Baharav-Miara wrote in her paper that “such a dramatic process” should not be advanced without more thorough consultations and groundwork, a position that will likely complicate Levin’s effort to pass the reforms as government legislation.
Baharav-Miara’s lengthy 120-page legal opinion was drafted following a meeting she held with Levin three weeks ago, in which he asked her to submit her position on his highly controversial and far-reaching legislation within three days.
“Every one of the proposed arrangements raises substantial problems that go to the root of the principle of the separation of powers, judicial independence and the professionalism of the judicial branch, protection of the rights of the individual, the rule of law, and the preservation of proper governance,” wrote the attorney general.
Levin’s proposals would grant the government total control over the appointment of judges, including Supreme Court justices; severely limit the High Court of Justice’s ability to strike down legislation; and allow the Knesset to re-legislate laws the court does manage to annul with a majority of just 61 of the Knesset’s 120 MKs.

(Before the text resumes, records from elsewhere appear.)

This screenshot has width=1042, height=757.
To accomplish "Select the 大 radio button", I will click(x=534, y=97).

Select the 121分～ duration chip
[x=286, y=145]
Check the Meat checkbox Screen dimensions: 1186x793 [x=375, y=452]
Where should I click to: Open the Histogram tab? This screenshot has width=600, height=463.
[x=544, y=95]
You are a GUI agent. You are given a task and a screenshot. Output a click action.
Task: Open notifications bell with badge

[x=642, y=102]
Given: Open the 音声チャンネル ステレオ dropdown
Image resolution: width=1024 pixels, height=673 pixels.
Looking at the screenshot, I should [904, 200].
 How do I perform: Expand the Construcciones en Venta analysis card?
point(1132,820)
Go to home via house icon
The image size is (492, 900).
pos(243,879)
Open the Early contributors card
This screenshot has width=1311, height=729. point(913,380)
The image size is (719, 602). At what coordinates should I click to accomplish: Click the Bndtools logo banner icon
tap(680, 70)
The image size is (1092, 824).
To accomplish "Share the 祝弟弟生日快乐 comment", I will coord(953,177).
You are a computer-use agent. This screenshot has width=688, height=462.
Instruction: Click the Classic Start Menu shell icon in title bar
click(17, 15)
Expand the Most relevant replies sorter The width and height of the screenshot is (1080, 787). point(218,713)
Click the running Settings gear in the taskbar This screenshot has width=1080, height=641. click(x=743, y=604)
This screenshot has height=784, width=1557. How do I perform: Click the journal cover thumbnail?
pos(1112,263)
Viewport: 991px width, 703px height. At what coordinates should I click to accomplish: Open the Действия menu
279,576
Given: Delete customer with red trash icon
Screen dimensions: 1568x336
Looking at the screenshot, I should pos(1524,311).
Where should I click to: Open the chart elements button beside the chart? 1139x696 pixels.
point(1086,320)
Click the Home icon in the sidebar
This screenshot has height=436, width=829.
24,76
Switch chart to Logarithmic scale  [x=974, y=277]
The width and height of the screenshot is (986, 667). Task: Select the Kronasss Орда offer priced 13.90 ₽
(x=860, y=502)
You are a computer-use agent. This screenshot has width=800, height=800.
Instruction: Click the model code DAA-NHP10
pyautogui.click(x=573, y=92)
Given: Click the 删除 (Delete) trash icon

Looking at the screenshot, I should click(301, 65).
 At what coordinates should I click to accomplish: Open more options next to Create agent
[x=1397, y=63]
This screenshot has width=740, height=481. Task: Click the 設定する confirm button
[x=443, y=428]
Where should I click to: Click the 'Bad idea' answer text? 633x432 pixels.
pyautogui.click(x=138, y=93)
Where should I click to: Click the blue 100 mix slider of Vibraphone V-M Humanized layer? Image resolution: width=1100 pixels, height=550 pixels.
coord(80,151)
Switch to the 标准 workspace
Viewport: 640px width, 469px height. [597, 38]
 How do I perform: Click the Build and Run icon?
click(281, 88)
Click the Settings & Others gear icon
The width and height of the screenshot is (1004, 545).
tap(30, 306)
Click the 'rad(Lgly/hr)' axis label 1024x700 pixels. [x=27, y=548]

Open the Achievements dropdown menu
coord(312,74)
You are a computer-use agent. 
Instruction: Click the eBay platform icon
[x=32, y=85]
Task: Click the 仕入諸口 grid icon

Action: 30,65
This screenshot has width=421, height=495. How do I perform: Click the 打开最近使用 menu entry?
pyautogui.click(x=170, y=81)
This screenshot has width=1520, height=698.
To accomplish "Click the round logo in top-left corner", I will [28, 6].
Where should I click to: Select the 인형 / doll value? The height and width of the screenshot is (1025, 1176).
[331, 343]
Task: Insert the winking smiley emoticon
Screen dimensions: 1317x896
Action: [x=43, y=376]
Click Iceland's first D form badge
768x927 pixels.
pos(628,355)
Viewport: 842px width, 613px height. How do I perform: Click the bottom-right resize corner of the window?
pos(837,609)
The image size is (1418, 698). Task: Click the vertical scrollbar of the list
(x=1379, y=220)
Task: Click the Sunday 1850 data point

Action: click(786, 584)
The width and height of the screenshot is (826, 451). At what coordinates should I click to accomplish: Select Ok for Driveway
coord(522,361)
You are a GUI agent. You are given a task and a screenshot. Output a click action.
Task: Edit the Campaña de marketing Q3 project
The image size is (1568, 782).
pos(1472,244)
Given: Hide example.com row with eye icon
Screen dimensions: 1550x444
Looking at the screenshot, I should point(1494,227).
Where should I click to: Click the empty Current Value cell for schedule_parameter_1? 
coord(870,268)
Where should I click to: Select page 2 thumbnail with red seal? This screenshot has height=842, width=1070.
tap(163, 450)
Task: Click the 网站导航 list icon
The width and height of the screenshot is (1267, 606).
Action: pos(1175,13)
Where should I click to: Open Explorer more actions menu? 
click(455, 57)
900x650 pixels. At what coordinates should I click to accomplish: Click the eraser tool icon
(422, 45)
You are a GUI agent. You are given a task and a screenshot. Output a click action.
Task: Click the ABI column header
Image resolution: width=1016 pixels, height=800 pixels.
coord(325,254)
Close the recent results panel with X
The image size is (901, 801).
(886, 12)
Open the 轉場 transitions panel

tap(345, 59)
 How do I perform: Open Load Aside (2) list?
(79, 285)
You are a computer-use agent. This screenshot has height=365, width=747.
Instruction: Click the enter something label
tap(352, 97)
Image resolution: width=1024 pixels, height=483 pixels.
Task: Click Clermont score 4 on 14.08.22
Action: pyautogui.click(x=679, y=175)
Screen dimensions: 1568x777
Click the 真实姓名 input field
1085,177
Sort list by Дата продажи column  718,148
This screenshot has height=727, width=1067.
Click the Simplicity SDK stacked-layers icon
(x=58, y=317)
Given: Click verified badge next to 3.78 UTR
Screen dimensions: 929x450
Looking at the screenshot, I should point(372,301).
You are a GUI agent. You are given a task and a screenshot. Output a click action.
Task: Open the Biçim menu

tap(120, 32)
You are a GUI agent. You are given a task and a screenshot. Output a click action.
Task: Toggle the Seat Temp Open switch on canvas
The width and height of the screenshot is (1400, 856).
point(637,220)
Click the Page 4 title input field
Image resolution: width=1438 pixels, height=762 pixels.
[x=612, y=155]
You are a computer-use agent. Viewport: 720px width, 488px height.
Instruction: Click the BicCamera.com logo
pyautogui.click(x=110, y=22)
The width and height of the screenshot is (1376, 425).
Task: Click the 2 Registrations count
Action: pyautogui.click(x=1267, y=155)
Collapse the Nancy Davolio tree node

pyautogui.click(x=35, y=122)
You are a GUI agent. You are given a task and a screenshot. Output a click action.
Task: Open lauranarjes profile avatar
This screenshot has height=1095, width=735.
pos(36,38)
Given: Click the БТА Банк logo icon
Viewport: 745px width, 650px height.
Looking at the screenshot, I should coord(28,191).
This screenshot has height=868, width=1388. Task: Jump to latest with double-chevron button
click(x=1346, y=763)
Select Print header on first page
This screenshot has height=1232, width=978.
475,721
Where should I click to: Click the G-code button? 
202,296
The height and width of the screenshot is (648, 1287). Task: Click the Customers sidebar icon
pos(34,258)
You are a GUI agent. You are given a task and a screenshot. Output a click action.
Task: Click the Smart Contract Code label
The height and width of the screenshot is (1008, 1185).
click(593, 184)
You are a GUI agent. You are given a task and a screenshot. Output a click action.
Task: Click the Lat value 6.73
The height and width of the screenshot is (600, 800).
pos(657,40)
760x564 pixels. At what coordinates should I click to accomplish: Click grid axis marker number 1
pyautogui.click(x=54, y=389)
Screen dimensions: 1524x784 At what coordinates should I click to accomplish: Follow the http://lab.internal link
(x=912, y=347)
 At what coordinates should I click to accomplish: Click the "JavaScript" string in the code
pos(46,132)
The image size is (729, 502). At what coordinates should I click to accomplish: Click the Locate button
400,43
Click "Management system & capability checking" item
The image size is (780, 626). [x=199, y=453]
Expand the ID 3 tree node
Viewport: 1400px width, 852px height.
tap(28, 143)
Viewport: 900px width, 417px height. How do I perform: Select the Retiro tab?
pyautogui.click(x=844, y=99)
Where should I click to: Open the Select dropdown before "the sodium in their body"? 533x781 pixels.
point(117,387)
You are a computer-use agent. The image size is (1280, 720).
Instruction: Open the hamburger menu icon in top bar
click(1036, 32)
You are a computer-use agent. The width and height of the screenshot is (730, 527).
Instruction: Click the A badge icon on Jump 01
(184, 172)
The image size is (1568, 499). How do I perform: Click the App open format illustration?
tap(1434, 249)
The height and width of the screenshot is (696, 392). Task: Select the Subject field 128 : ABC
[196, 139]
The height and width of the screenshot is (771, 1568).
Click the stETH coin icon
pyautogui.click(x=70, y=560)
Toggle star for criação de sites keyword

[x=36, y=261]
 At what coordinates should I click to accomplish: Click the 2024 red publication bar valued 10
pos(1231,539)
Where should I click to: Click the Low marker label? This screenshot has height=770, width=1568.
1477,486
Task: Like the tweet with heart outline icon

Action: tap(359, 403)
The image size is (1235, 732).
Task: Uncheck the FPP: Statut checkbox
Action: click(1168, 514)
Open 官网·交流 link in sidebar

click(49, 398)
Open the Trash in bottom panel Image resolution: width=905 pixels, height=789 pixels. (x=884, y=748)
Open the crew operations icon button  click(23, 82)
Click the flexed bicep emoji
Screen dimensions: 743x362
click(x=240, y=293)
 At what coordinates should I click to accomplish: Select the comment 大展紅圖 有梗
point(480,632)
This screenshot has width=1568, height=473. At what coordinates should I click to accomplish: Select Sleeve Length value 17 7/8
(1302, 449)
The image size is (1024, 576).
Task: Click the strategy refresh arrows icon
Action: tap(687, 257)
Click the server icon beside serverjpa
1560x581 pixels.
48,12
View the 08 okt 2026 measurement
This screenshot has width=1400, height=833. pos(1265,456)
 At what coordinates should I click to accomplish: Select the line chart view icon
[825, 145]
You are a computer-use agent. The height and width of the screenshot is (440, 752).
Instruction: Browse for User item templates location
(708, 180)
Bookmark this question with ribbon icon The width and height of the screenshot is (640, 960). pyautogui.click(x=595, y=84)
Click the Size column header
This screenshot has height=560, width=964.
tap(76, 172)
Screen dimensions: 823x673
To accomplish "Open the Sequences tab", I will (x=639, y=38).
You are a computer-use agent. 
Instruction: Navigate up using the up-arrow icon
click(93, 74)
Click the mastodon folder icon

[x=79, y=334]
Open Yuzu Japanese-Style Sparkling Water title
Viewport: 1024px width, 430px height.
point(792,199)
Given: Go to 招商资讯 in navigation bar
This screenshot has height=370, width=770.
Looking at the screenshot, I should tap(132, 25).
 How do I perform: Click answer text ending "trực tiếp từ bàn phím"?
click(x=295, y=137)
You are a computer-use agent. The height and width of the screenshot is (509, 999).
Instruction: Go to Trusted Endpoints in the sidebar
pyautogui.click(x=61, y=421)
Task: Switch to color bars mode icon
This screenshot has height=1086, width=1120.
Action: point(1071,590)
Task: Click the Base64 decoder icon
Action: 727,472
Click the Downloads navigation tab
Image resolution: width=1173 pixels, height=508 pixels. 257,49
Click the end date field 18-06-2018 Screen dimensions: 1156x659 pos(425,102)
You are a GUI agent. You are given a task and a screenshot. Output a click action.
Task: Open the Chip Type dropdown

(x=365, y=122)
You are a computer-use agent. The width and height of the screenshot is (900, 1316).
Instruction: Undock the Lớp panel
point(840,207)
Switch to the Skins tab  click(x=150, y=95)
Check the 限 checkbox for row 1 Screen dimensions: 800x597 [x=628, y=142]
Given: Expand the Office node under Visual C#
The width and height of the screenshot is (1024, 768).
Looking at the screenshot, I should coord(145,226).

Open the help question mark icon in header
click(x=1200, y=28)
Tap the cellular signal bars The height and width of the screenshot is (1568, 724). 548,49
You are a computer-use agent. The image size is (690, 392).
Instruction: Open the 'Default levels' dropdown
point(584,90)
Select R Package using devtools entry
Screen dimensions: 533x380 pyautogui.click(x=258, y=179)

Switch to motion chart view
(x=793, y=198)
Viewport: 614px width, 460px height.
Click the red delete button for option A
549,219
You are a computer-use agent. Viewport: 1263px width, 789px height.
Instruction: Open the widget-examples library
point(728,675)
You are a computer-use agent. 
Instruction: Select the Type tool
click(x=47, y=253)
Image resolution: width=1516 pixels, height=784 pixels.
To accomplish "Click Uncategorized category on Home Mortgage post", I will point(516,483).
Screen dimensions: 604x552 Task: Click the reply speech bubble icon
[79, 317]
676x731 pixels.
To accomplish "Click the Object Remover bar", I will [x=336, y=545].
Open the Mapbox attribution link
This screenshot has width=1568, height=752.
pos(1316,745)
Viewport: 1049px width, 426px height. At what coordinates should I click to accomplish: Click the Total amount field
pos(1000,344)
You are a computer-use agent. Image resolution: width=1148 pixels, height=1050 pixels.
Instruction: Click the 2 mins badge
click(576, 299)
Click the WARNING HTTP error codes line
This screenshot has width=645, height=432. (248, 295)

“Adopting the proposed arrangement would lead to a governmental regime in which the executive and legislative branches would have broad and in practice unlimited authority,” Baharav-Miara wrote.
She added that it would leave Israel’s system of government “without any institutional provision” against the improper use of legislation to circumvent judicial review “or to harm the core characteristics of Israel as a Jewish and democratic state.”
She was particularly critical of the proposals to give the government full control over the appointment of judges, saying this would severely harm judicial independence and professionalism.
Levin’s plans for severe restrictions on the High Court’s ability to exercise judicial review over legislation were also strongly criticized by the attorney general.
The “harm to the independence of the judiciary and the status of the judicial branch” would be exacerbated due to Israel’s system of government, in which the judicial branch and its power of judicial review is the only institution of governance with a substantial role in restraining the power of the political majority, she argued.
The attorney general went on to point out that in Israel’s democratic system, the government controls all parliament’s legislative proceedings through the coalition majority in Knesset.
Finally, she observed that Israel, unlike many other countries, does not have a formal or stable constitution; has no bill of rights; no restrictions on the ability to pass basic laws with quasi-constitutional status; no decentralization of powers through a federal system; no constituency-based elections; is not subject to any international judicial review, such as in Europe with the European Court of Human Rights; and has only a unicameral parliament.
Baharav-Miara also noted that Levin’s proposed legislation does not deal at all with any restrictions on the executive and legislature “but only pushes aside and reduces the place of the judiciary” to review those branches of government.
“In the absence of a broad arrangement of a system of relations between the branches of government, the result is an absence of a mechanism of protection that will guarantee proper procedure, individual rights, the rule of law, and proper governance,” she wrote.
The attorney general said that “such substantial changes to the relationship between the three branches of government” must be carried out “in an organized and considered manner” and “through broad agreement,” adding that the process could not be advanced without more fundamental groundwork and consultations with relevant government officials and the Courts Administration.
This last determination will likely make it difficult for Levin to advance his legislation as a government — rather than a private — bill. A government bill enjoys a quicker and more streamlined process, but it also involves the Justice Ministry’s advisory division on legislation, which would adopt Baharav-Miara’s position and likely significantly delay the legislative process.
Because the attorney general refused to issue her opinion on Levin’s legislation within the extremely narrow three-day window he gave her, the Chairman of the Knesset Constitution, Law and Justice Committee, MK Simcha Rothman (Religious Zionism), has submitted his own similar private bill for which the committee has already begun hearings.